BRIEF DESCRIPTION OF THE DRAWINGS FIG. 1 is a block diagram showing a microcomputer of the present invention. FIG. 2 is a time chart showing the operation of FIG. FIG. 3 is a block diagram showing a conventional microcomputer. FIG. 4 is a time chart showing how a state switching signal changes when a PROM writer is used. FIG. 5 is a time chart showing how various signals change when a PROM writer is used.
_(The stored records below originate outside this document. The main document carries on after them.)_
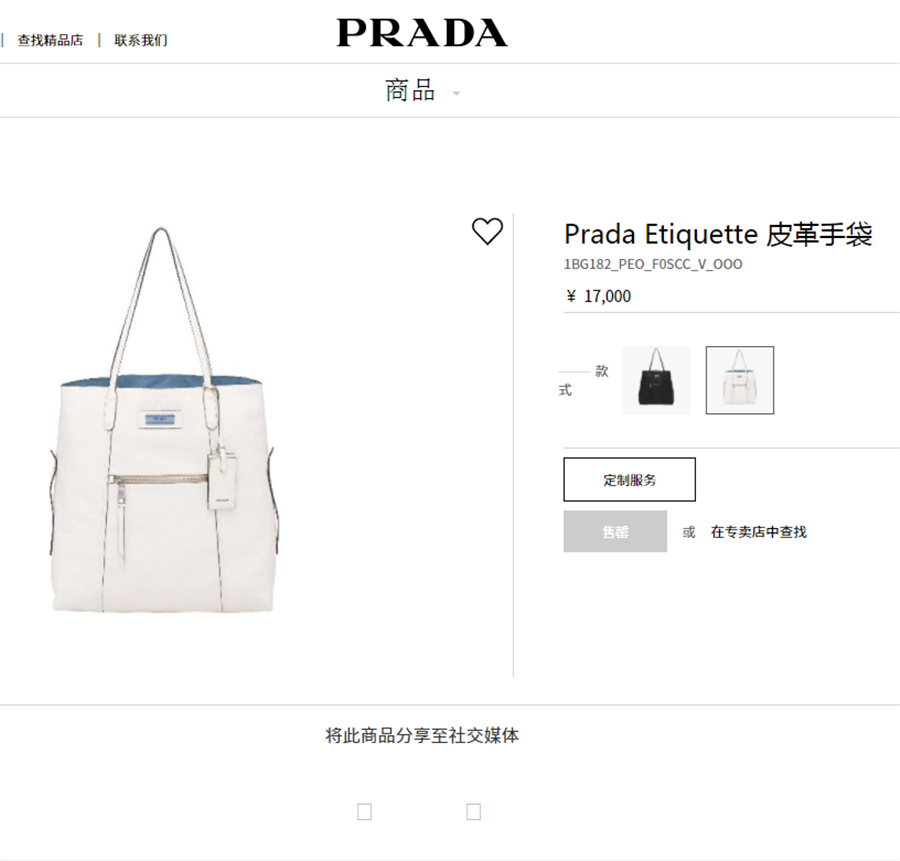This screenshot has width=900, height=861.
Task: Open 在专卖店中查找 link
Action: (x=759, y=532)
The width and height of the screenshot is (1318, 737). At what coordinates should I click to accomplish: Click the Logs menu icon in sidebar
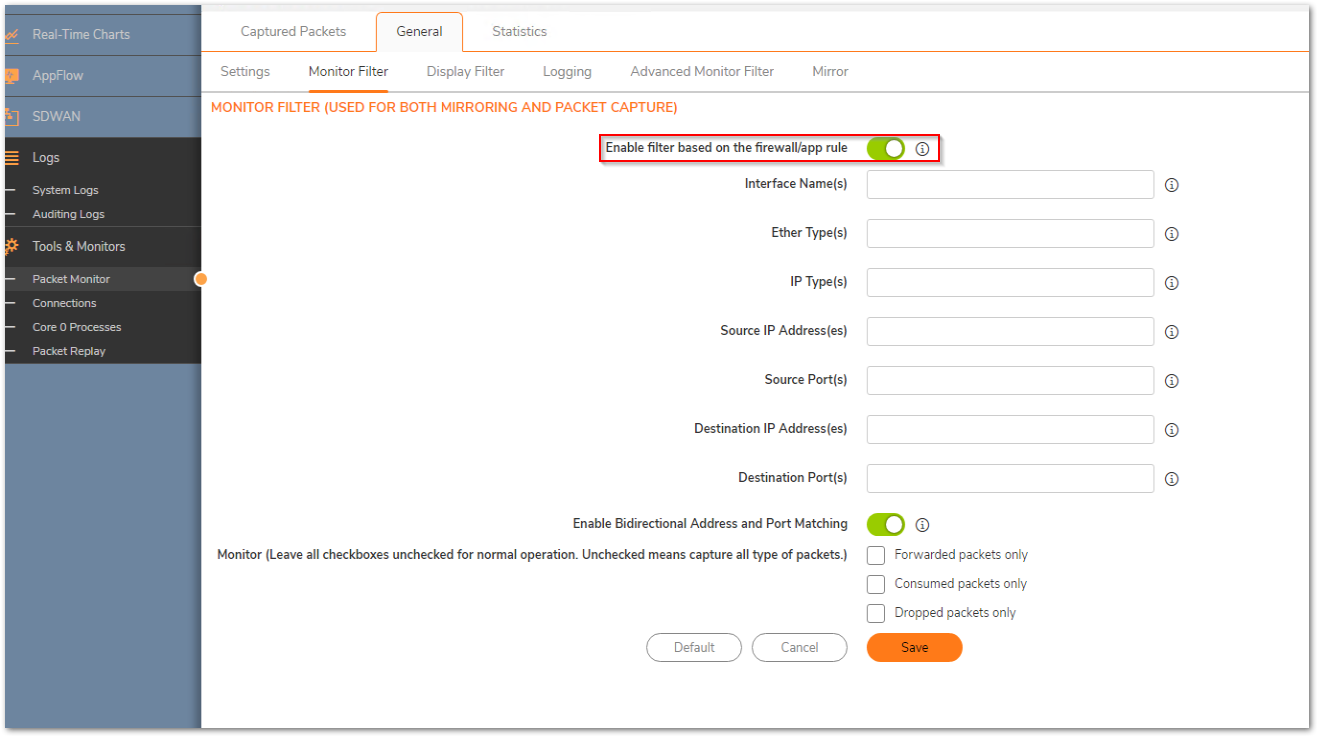click(x=12, y=158)
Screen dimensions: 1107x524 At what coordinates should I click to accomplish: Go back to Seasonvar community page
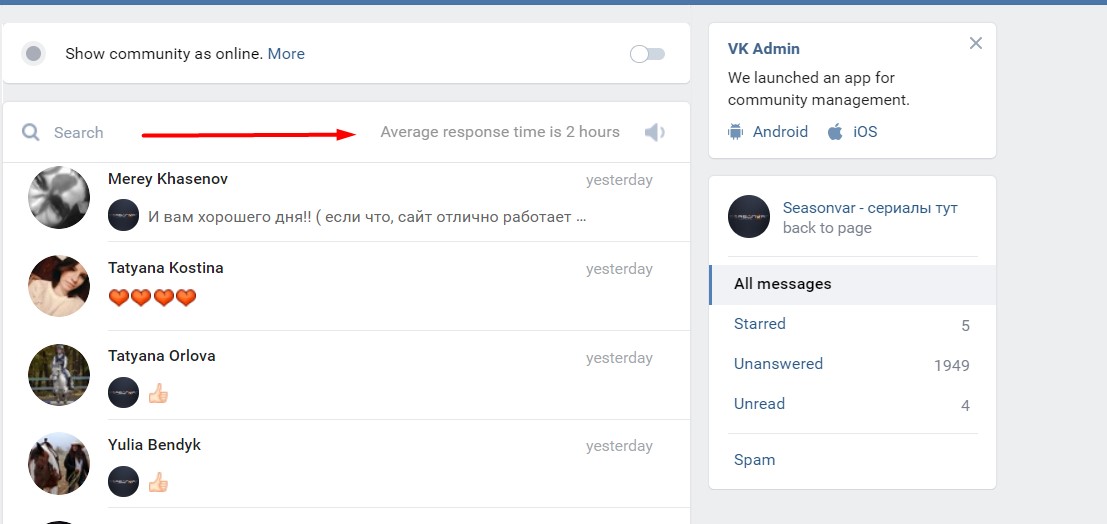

FIG. 6 is a time chart showing how a state switching signal changes when an internal rewrite is performed. [Description of References] (1) Flash memory (2) Page buffer (3) Flag circuit (4) Latch circuit (5) Register (7) OR gate

Claims (1)

(57) [Claim 1] A non-volatile memory capable of electrically erasing and rewriting data in a fixed storage capacity unit of an entire storage area, and an operation permission signal for controlling the operation of the non-volatile memory An identification circuit for identifying a state of a write enable signal and a read enable signal, and generating a state switching signal for setting a storage cell of the nonvolatile memory to a write enable state or a write inhibit state at a fixed period; and A buffer circuit having the same number of addresses as the fixed storage capacity area, and storing rewrite data of the nonvolatile memory, and having a one-to-one correspondence with the address of the buffer circuit and corresponding to the rewrite data storage address of the buffer circuit. A flag that is set only at the position where the data is to be transferred, and transfers the value of the fixed storage capacity area of the nonvolatile memory to the buffer circuit. A flag circuit that prohibits a transfer operation only at a corresponding address of the buffer circuit in which the flag is set and is reset by the state switching signal, wherein the value of the fixed storage capacity area of the nonvolatile memory is A microcomputer comprising a prohibition circuit for prohibiting resetting of the flag circuit until the value of the buffer circuit is transferred to the buffer circuit and is written to a fixed storage area of the nonvolatile memory.